Subject: a new KNF (and some comments)
To: None <tech-misc@netbsd.org>
From: Luke Mewburn <lukem@cs.rmit.edu.au>
List: tech-kern
Date: 01/21/2000 11:50:29
Well, there seems to be considerable debate on what the KNF should be.
Some people seem to believe that we should totally revise the coding
style, some want it updated to ANSI, some don't want to change at all.

Here's what I propose:

* Update it to ANSI C (`c89').
  RATIONALE:
	It's ten years since c89 was released, and our compiler has always
	supported it.  Even with the __P() macros to appease K&R compilers,
	it appears that there are other c89 constructs used in our code (as
	I discovered when porting ftp(1) to HP/UX and having problems with
	a K&R compiler with char [] initialisation, amongst other things).
	Some people will argue that this would make porting netbsd to older
	platforms without an ANSI compiler more difficult.
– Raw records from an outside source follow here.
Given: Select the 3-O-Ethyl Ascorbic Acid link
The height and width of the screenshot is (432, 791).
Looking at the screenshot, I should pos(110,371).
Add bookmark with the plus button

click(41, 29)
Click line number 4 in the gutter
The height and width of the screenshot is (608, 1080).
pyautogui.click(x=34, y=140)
This indicates
	that we need to rethink the way that we port to a new system. Rather
	than:
		build kernel with native tools
		bootstrap userland
		port build environment
	we should be doing
		port build environment to cross compile
		build compiler with cross compiler
		build userland with cross compiler
	We have been offered the expertise of people who do this type of
	cross compiling for a living (e.g, Cygnus) if necessary.

* Update for current NetBSD practice in source code templates, such
  as copyright location, __RCSID macros, etc.
  RATIONALE:
	It's what we do, the style guide should reflect that.

* Define block macros as
	do { /* ... */ } while (0)
  instead of 
	{ /* ... */ }
  so that a developer can put a trailing `;' on a macro (and treat it like
  a function call).


Issues to still be resolved:

* Guidelines for defining elements in a struct. An important consideration
  is memory wastage if items have to be aligned. We need a way of specifying
  this in the document (look for `XXX' in the file below).


Other points:

* We are not considering changing our indenting style or indent level.
  This is a contentious issue and a lot of developers object to the
  alternate proposals made (no matter how many reports on code
  readability from academics you can drag up).
  We have ~ 25,500 files with ~ 8,200,000 lines of code, and we're not
  reformatting it.

* If this is approved (i.e, not shot down for really good reasons), I
  suggest that we 

	a) require new files follow the new guide
	b) modify old source code when appropriate.
	c) modify changed source files by:
		- convert original file to new style, and commit first
		- add new functionality, and commit separately.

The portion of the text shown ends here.